Aspect differs from the neighboring category tense in that the tense rather expresses the relationship between a observed time and speaking time (one talks about the past or future). The tense is anchored at the time of speaking, the now, and is therefore deictic . Not so the aspect: It only describes the relation between the observed period and the extent of the described situation. This pair of observation time and situation time can then be classified as a whole in the past, present or future.
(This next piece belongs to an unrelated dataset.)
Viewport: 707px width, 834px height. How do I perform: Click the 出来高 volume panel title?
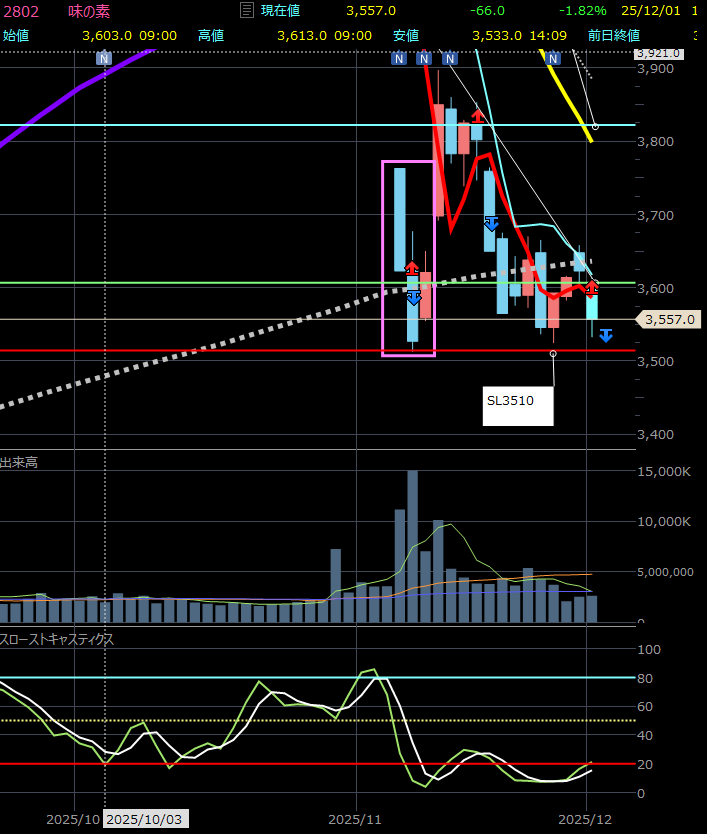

Accordingly, in many languages ​​the category of the aspect is expressed in addition to the tense, whereby there can also be forms that combine aspect and tense indications in one (for example in the Romance languages).

The aspect can be realized through word forms of the verb, i.e. morphologically , that is, there are different conjugation endings or certain stem changes in the verb to represent the aspect. In English , the progressive form has the function of an unfinished aspect, i.e. H. here aspect is expressed by an auxiliary verb .

Languages ​​that do not mark the aspect as a grammatical category, such as (standard) German, can use other means of expression, for example the information conveyed by an unfinished aspect can often be in German through adverbs such as "just" or Be signaled "always". (For example: "She bakes just a cake, but he is not ready yet.")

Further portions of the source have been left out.